Je vais assassiner cette petite fille avant la fin de la journée. Ah non mince, c'est son anniversaire... Est-ce réellement une excuse ? D'autant qu'elle se comporte de cette manière au quotidien. Elle m'agace tant !

— On attend tout le temps la suite, mais on n'aime vraiment pas ta dernière histoire.

Je lève le regard vers Aurélia. Est-ce que ma sœur est réellement en train de dire qu'elle lit cette histoire ?

— Je pensais que Minah, c'était une coïncidence, que t'avais décidé de pas appeler Ashley, Ashley. Mais là, j'ai compris que c'était pas un hasard. Pourquoi t'as choisi ma sœur et ton frère ? Ils vont carrément pas ensemble ! En plus, c'est méchant pour Ashley. T'as pensé à sa réaction si elle la découvrait ? Je m'attendais à mieux de ta part.

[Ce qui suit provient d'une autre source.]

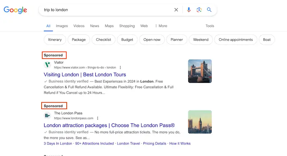
Task: Open the Pricing Details sitelink
Action: pyautogui.click(x=155, y=143)
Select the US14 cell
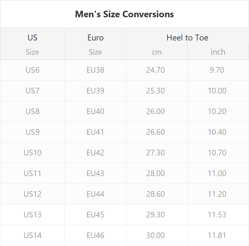The height and width of the screenshot is (246, 249). pyautogui.click(x=33, y=235)
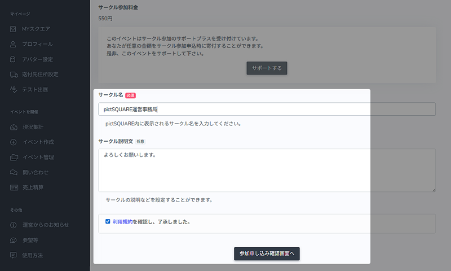The width and height of the screenshot is (451, 271).
Task: Click the 送付先住所設定 truck icon
Action: (x=14, y=75)
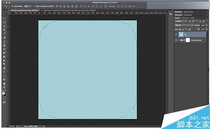Hide the bg layer with eye icon
Screen dimensions: 210x129
(x=176, y=35)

L'accusation fait pâlir mon amie. De source sûre, je sais qu'elle se fiche pas mal de blesser Ashley, elle ne l'aime pas. Ses nombreuses réflexions à son égard en attestent. Non, ce qui la dérange, c'est d'être rabaissée ainsi par une enfant de douze ans et je la comprends. Ma sœur parle trop, tout le temps et ne donne que rarement des fleurs.

— Ce n'est qu'une histoire, argumente Mike. Aurélia n'a pris que nos personnalités, pas nos vies.

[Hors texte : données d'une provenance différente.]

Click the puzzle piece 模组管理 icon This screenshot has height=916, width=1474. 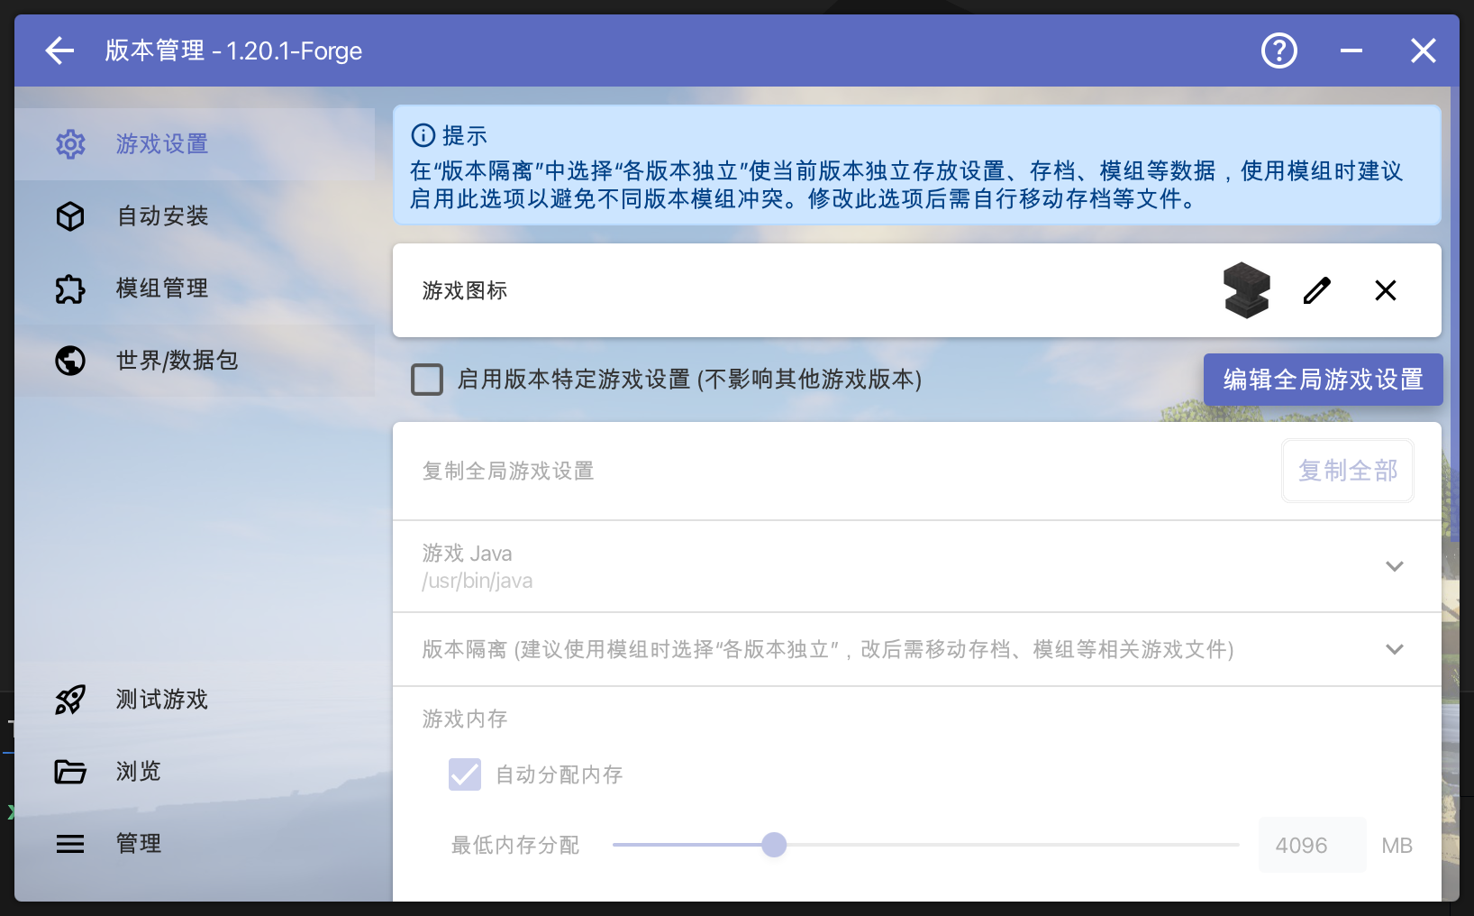(x=70, y=289)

Il la lit ou quoi ? Ce serait étrange ! Enfin, ce ne serait pas si étonnant au vu de notre conversation passée.

— Faux. Je sais que l'histoire du verre est vraie. J'ai vu la coupure sur la lèvre à Minah.

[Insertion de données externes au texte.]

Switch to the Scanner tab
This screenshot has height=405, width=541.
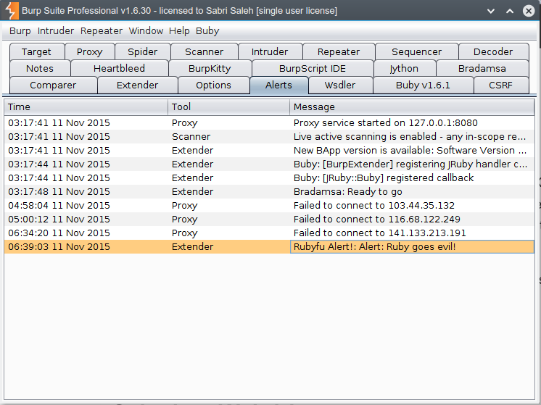[x=204, y=52]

Les regards du frère et la sœur s'étonnent et s'indignent aussi. Sophie va me faire perdre mon argent de poche et mon amie si elle continue !

— Tu ne voulais pas qu'il y ait rapprochement pendant un cours ?

J'espère que mon interrogation va faire baisser la tension, parce que sinon, je vais me faire éjecter d'ici quelques minutes.

— Si, mais quand tu m'as parlé de la cuisine, j'ai trouvé ça carrément classe ! Y'a un rapprochement plus...

— Je ne veux pas savoir, la coupé-je. Utilise mon nom comme tu veux, mais ne me dis rien.

Elle rit avant d'affirmer que je finirais par me plonger dans l'histoire. Oh, je n'en serais pas aussi sûre !

— Tu vois, même...

— Sophie, c'est une histoire, point.

Je la foudroie du regard, prête à la faire sortir sans qu'elle ne puisse finir son merveilleux tiramisu.

— Tu détestes toujours quand je dis la vérité, souffle-t-elle dans son coca.

Je décide de laisser passer. Je vais finir par me disputer avec elle dans le cas contraire et je trouve que l'on s'est suffisamment donné en spectacle.